Doing so on a day when stress is already peaking ahead of a ceremony at which the entire community will be present makes it exponentially harder. In fact, why would you do it all all unless you felt you had to?
A kitchen in a comfortable Western Sydney home, mid-morning. Twenty-something Danny (Antony Maklouf) is keeping his head down.
While his sister Josephine (Nisrine Amine) frets over her infant son’s christening and related colour coordination issues, and mum (Deborah Galanos) sprays holy water around the kitchen as if it were God’s own disinfectant, Danny busies himself making paper flowers and deflecting questions.
The entire family will be at church this morning with one very notable exception – Danny’s fiancé. The engagement has been suddenly called off.
Why? Danny isn’t saying.
Set in one house and confined to a single morning (apart from an introductory flashback to Danny and Josephine’s childhood), James Elazzi’s play sensitively probes one family’s response to what it perceives as a crisis.
Elazzi’s portrait is warmly funny and seems very much grounded in reality. Lady Tabouli has a fly-on-the-wall quality to it that draws you into a complex dilemma in which faith, traditional notions of masculinity and social standing within a tight-knit community all play a part.
Unfolding in a slow burn for 90 minutes director Dino Dimitriadis’ production (for National Theatre of Parramatta) can feel slightly underplayed at first but that same unforced quality also allows laughter to arise easily as we observe the Boustani family’s fussing and fretting.
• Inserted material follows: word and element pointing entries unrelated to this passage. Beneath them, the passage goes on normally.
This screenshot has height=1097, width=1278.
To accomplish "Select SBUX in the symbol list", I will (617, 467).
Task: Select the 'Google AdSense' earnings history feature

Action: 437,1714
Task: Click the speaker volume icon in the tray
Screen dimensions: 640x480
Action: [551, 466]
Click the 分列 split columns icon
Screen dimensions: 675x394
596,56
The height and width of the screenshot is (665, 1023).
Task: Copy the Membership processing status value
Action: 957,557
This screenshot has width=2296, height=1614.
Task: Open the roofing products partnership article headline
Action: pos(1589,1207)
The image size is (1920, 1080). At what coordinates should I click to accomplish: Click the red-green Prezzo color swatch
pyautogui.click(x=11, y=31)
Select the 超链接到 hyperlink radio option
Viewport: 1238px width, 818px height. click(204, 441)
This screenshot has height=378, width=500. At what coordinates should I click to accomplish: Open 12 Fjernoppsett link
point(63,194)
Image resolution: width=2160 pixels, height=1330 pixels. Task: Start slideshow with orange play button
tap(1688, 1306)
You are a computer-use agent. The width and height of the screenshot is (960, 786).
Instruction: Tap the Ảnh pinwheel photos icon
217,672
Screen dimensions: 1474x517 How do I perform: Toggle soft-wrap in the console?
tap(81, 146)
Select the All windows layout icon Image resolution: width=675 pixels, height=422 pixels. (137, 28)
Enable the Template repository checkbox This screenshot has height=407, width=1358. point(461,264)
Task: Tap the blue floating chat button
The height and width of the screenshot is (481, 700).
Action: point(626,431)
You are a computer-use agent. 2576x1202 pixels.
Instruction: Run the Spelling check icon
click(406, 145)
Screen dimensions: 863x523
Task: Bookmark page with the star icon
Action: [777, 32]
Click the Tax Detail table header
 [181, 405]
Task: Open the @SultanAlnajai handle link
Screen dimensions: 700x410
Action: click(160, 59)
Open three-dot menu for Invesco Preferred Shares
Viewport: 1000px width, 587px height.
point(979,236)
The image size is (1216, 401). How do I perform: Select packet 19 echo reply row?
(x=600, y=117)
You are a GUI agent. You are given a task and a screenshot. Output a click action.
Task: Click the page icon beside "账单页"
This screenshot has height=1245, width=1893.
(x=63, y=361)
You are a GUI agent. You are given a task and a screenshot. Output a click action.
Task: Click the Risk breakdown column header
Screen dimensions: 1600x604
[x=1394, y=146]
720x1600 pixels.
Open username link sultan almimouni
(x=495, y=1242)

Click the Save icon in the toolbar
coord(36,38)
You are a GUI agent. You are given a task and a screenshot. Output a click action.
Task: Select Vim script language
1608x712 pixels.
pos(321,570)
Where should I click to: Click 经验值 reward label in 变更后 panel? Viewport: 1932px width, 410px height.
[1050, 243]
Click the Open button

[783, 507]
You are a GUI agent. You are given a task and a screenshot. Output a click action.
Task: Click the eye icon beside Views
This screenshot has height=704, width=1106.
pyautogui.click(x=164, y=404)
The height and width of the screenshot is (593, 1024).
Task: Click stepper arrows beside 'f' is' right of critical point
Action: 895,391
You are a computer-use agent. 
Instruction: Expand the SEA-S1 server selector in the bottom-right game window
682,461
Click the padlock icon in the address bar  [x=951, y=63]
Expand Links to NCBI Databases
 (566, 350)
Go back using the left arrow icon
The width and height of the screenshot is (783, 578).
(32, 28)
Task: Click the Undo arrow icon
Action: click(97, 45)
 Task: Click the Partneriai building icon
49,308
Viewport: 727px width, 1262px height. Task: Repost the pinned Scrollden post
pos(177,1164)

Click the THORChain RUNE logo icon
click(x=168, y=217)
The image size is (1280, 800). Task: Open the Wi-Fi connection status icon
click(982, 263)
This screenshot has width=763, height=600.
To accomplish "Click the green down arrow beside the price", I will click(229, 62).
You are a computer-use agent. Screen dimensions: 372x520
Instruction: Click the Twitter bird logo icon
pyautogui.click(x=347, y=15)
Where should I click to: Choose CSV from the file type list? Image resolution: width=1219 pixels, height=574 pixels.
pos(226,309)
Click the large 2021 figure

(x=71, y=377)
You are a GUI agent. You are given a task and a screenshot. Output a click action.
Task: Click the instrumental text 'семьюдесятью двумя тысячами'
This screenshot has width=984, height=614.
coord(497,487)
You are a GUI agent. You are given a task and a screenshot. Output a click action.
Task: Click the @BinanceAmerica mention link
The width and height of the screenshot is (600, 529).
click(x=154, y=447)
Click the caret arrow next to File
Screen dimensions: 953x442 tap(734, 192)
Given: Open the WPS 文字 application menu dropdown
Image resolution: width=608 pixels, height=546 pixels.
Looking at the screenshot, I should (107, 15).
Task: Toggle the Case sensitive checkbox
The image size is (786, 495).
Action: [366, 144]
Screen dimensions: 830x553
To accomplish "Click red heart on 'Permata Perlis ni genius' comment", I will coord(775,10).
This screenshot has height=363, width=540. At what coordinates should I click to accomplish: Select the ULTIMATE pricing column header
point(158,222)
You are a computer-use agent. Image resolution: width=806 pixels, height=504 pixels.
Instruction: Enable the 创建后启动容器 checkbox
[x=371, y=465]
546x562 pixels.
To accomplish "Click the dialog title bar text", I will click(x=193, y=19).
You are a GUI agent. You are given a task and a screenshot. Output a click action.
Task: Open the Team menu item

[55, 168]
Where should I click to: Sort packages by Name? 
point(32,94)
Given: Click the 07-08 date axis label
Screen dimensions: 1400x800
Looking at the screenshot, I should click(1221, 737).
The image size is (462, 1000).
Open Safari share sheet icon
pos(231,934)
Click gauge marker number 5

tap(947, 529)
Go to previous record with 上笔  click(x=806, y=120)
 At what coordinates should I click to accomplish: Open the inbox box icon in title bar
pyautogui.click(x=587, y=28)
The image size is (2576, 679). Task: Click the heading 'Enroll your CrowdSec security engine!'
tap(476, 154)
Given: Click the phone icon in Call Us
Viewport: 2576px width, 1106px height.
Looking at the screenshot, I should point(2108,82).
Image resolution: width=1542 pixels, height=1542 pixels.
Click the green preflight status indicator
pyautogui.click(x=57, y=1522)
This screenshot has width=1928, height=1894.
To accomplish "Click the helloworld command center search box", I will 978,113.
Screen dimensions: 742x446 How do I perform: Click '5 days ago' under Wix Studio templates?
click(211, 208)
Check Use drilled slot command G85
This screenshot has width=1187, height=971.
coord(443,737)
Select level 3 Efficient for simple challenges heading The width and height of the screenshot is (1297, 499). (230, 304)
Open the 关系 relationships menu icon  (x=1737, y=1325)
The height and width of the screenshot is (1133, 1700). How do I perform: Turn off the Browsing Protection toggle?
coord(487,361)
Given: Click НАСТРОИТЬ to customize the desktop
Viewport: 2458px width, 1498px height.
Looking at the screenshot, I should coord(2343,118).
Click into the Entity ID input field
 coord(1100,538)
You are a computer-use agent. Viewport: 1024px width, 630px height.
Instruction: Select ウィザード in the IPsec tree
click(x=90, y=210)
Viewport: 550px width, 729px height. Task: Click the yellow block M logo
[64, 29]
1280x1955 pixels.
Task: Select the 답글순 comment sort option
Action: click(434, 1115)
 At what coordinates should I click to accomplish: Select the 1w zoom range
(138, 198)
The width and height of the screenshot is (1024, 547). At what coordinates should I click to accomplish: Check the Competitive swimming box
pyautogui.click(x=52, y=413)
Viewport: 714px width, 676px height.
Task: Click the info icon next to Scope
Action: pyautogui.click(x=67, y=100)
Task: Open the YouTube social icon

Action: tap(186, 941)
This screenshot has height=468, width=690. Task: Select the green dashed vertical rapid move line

Later, the play comes to a satisfactory boil as Danny discovers that others in his family have secrets, too.
It’s a stylish production, too, staged on a sleek and realistically detailed domestic set (by Jonathan Hindmarsh) that comes apart as the family fractures.
Later in the piece, the set is reassembled into the Boustani’s “salon” where a distraught Danny has a hallucinatory encounter with the late Arabic cinema and music superstar Sabah (embodied here by Johnny Nasser, who also plays Danny’s uncle).
Arriving hard on the heels of the excellent Omar and Dawn at KXT last year (also directed by Dimitriadis and featuring Maklouf), Lady Tabouli confirms Elazzi as a playwright of considerable promise.